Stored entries
#####
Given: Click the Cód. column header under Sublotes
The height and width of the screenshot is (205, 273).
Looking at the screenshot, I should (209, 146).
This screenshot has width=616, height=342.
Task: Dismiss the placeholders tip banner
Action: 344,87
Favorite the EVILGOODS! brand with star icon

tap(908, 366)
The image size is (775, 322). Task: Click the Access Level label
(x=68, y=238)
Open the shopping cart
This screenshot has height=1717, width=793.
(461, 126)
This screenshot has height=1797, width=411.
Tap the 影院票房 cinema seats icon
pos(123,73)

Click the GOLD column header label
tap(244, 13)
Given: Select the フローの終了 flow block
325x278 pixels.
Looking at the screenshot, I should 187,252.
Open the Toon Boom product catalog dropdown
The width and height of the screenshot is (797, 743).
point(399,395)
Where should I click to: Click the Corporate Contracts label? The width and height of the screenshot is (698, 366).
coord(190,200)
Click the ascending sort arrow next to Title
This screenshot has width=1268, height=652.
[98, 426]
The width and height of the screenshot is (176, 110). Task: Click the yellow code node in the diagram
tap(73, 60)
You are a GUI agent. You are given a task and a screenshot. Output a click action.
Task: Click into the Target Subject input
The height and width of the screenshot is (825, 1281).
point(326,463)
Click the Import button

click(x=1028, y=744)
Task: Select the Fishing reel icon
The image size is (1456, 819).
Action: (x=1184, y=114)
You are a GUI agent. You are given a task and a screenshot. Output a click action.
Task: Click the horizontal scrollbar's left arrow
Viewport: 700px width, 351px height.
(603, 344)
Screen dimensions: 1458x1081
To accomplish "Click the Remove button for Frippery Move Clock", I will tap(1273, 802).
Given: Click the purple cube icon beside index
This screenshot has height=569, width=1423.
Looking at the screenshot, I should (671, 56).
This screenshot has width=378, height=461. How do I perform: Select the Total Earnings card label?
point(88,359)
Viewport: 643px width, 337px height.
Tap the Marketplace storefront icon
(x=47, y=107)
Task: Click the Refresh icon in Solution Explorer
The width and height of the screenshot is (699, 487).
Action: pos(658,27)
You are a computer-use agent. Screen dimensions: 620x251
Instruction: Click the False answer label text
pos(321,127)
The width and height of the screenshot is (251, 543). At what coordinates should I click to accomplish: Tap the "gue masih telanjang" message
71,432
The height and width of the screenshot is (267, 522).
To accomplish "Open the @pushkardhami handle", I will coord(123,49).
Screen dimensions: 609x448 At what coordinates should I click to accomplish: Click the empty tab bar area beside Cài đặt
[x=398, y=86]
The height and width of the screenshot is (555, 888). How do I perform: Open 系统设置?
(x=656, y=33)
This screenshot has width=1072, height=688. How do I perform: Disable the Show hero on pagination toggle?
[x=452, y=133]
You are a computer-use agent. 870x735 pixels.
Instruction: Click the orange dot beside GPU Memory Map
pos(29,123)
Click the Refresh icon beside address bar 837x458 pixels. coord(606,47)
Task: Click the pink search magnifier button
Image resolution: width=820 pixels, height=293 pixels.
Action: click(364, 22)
#####
| ASSIGNMENT |
Only the line containing "This screenshot has width=1072, height=688." and the lines after it, through the end of the data, should be copied, exactly as they are.

| REPLY TO THE EXERCISE |
This screenshot has width=1072, height=688. How do I perform: Disable the Show hero on pagination toggle?
[x=452, y=133]
You are a computer-use agent. 870x735 pixels.
Instruction: Click the orange dot beside GPU Memory Map
pos(29,123)
Click the Refresh icon beside address bar 837x458 pixels. coord(606,47)
Task: Click the pink search magnifier button
Image resolution: width=820 pixels, height=293 pixels.
Action: click(364, 22)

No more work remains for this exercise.